■ Work to complete
Set down exactly the lines from the one containing "Task: Click Adicionar" to the final line of the records below, with every picture omitted.

================

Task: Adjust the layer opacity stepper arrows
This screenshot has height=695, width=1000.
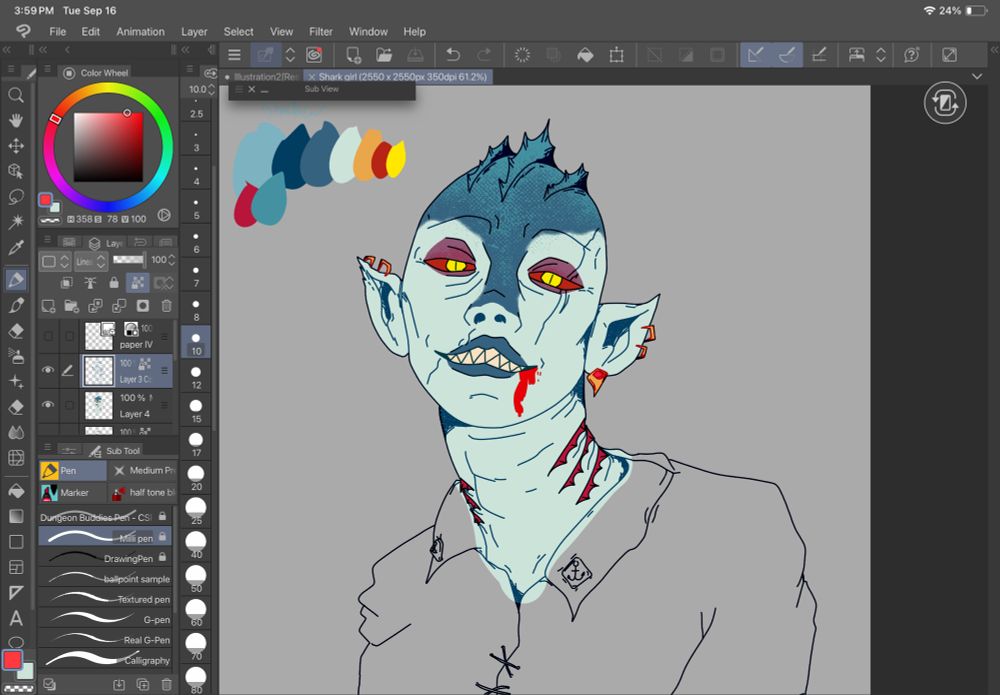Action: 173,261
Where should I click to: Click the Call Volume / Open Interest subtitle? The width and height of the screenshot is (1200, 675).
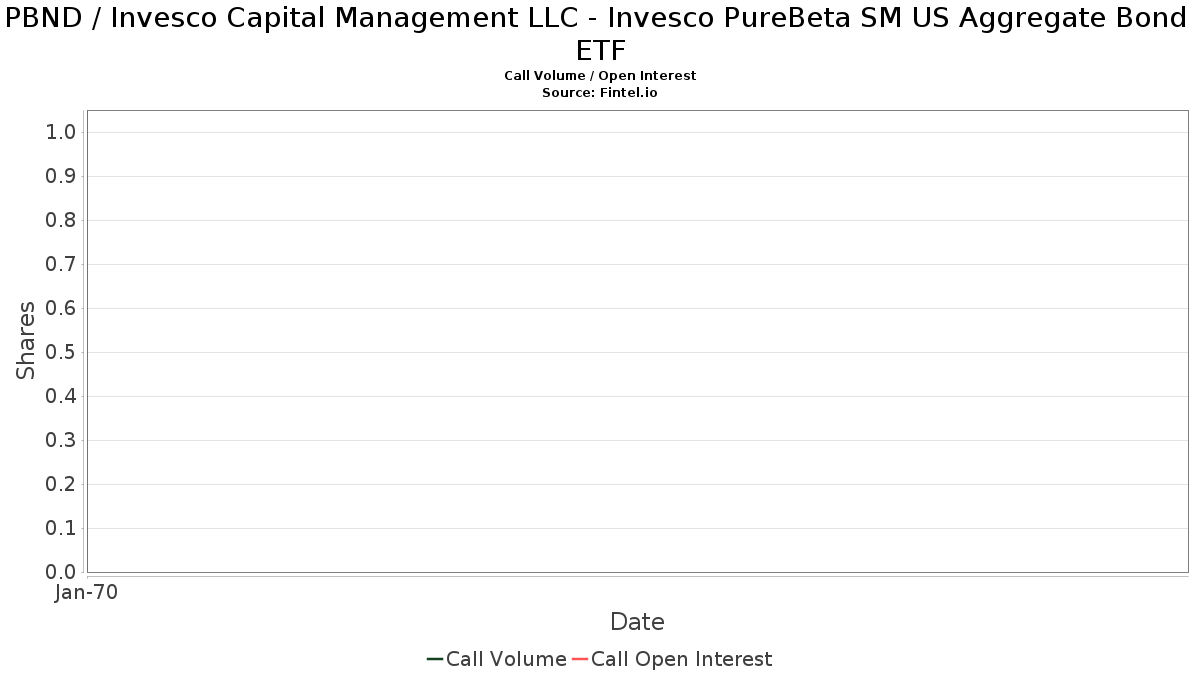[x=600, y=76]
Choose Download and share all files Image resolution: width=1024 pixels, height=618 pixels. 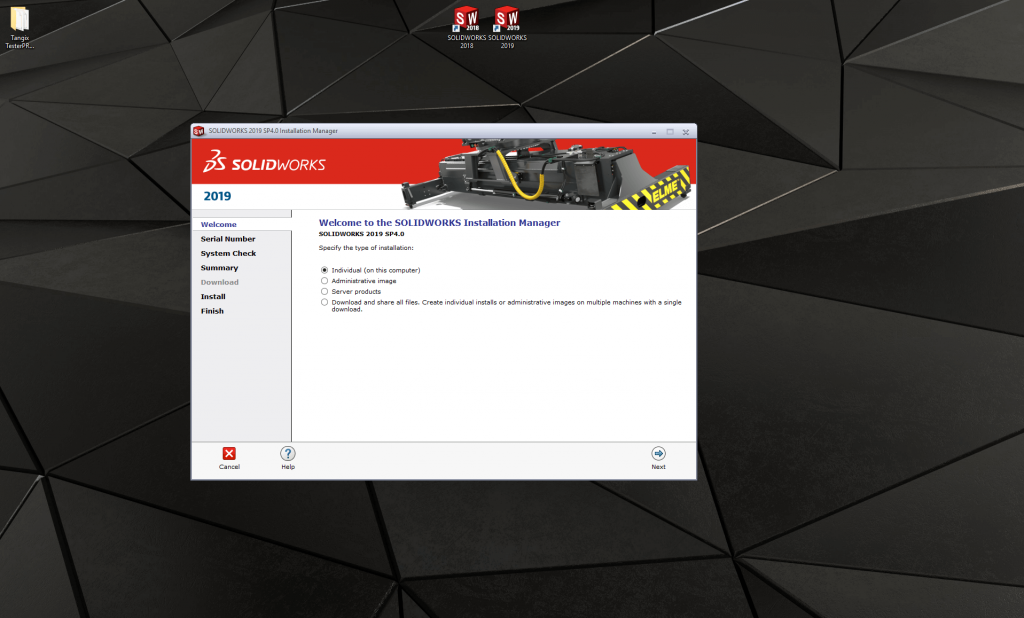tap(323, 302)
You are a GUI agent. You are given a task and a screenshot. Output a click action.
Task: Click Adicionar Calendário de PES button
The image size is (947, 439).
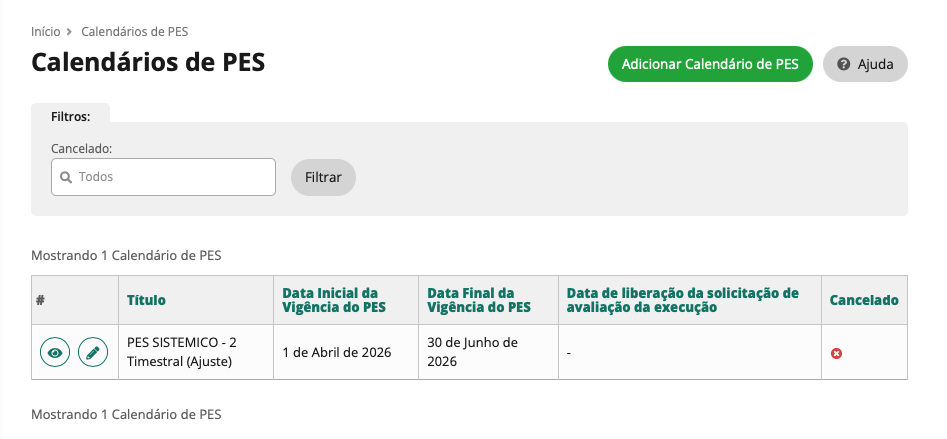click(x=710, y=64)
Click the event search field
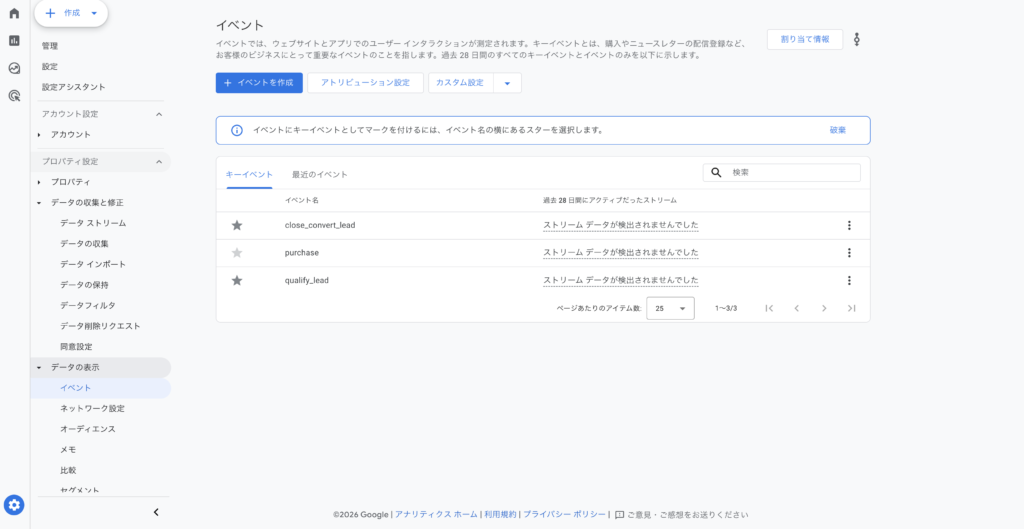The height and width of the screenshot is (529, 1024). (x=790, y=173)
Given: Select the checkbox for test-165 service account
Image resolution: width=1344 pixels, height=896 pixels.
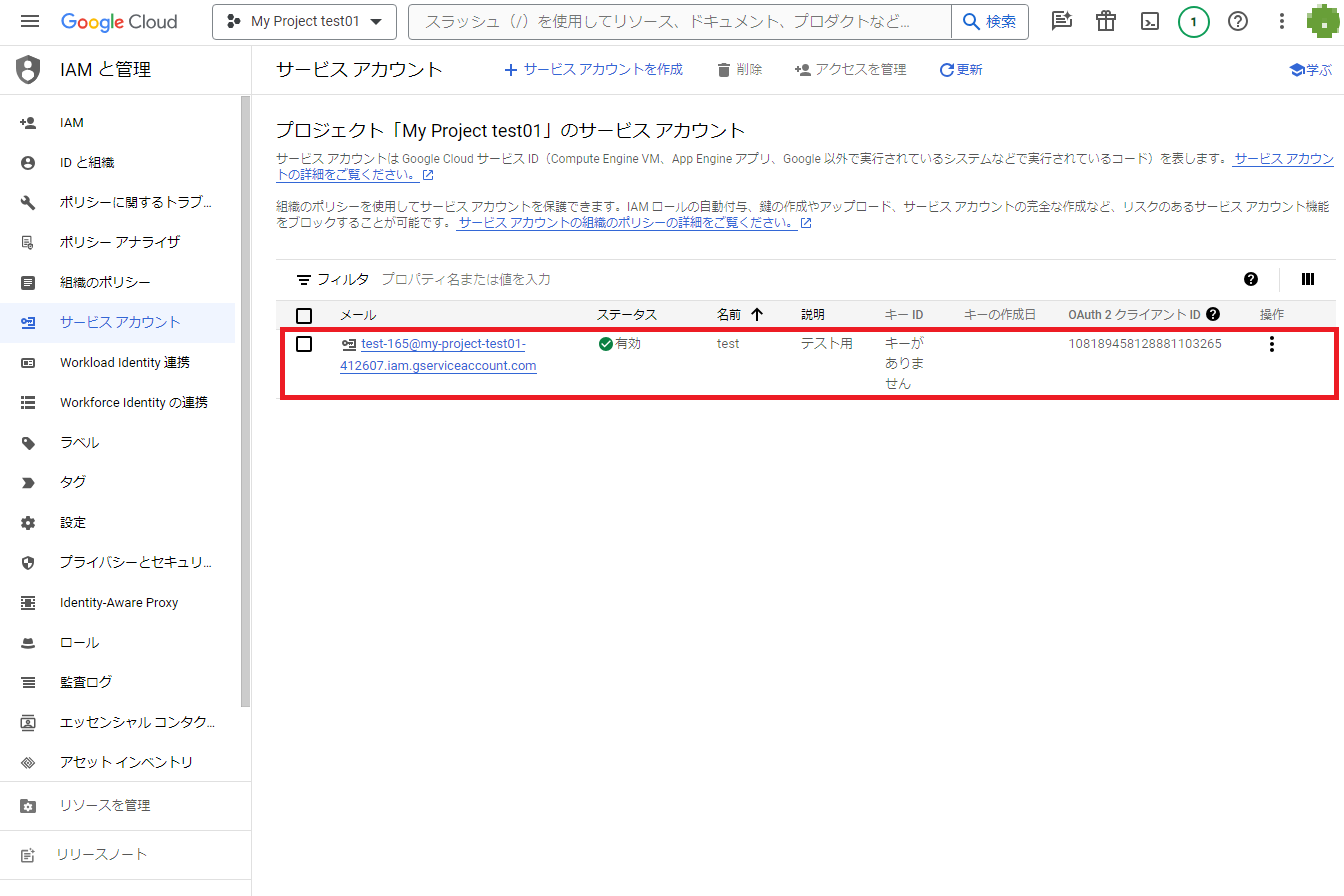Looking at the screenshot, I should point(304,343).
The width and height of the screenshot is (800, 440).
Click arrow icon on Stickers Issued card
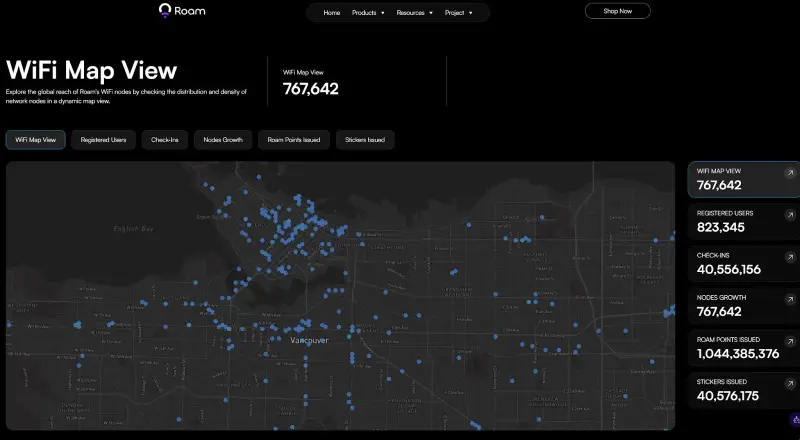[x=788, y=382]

================

■ Written answer
Task: Click Adicionar Calendário de PES button
The image size is (947, 439).
click(x=710, y=64)
Click the event search field
The height and width of the screenshot is (529, 1024). (x=790, y=173)
Given: Select the checkbox for test-165 service account
Image resolution: width=1344 pixels, height=896 pixels.
Looking at the screenshot, I should point(304,343).
The width and height of the screenshot is (800, 440).
Click arrow icon on Stickers Issued card
[x=788, y=382]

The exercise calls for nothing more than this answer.